◆ Work required ◆
In the records below, locate the line containing "Task: Enable the Signature Required checkbox"; output that line and every following line through the last, exactly.
________________________________________
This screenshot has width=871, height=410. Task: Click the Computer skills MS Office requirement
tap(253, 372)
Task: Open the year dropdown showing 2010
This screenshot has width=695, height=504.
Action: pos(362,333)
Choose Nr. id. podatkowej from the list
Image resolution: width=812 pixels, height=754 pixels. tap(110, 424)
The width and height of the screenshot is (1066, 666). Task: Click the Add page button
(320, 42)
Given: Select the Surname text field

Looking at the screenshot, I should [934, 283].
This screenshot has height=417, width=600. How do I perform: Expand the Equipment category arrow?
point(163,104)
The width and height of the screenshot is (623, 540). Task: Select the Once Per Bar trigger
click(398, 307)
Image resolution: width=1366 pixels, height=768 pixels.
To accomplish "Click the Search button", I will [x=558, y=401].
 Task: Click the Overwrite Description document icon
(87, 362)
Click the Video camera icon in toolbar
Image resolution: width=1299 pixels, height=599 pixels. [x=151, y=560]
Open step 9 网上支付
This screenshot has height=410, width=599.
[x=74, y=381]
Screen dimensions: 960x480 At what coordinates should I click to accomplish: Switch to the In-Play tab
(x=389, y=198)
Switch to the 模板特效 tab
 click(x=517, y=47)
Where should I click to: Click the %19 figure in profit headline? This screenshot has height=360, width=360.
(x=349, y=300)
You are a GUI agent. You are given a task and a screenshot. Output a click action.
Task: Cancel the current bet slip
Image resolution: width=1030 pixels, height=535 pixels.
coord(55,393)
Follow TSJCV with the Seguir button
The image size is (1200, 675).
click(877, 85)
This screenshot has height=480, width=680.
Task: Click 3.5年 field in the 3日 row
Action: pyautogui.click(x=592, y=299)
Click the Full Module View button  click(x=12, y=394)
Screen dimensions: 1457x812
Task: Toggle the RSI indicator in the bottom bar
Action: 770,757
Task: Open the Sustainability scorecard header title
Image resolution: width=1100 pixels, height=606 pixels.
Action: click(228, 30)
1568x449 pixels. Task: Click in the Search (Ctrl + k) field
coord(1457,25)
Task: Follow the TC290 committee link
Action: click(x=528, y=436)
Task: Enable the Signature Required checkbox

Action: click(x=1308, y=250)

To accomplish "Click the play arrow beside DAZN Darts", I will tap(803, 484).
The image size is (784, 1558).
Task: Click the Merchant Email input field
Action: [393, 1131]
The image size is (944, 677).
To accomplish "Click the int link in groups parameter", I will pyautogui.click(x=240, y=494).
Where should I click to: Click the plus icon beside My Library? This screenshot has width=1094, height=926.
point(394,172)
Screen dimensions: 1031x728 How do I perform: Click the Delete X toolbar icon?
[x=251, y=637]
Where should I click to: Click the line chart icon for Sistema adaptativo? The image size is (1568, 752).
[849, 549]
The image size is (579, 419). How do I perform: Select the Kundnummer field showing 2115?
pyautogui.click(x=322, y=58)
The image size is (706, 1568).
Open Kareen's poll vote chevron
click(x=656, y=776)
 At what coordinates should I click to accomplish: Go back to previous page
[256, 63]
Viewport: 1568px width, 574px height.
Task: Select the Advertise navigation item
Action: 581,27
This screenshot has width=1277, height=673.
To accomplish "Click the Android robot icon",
________________________________________
◆ Task solution ◆
Task: Enable the Signature Required checkbox

Action: click(x=1308, y=250)

To accomplish "Click the play arrow beside DAZN Darts", I will tap(803, 484).
The image size is (784, 1558).
Task: Click the Merchant Email input field
Action: [393, 1131]
The image size is (944, 677).
To accomplish "Click the int link in groups parameter", I will pyautogui.click(x=240, y=494).
Where should I click to: Click the plus icon beside My Library? This screenshot has width=1094, height=926.
point(394,172)
Screen dimensions: 1031x728 How do I perform: Click the Delete X toolbar icon?
[x=251, y=637]
Where should I click to: Click the line chart icon for Sistema adaptativo? The image size is (1568, 752).
[849, 549]
The image size is (579, 419). How do I perform: Select the Kundnummer field showing 2115?
pyautogui.click(x=322, y=58)
The image size is (706, 1568).
Open Kareen's poll vote chevron
click(x=656, y=776)
 At what coordinates should I click to accomplish: Go back to previous page
[256, 63]
Viewport: 1568px width, 574px height.
Task: Select the Advertise navigation item
Action: 581,27
This screenshot has width=1277, height=673.
To accomplish "Click the Android robot icon",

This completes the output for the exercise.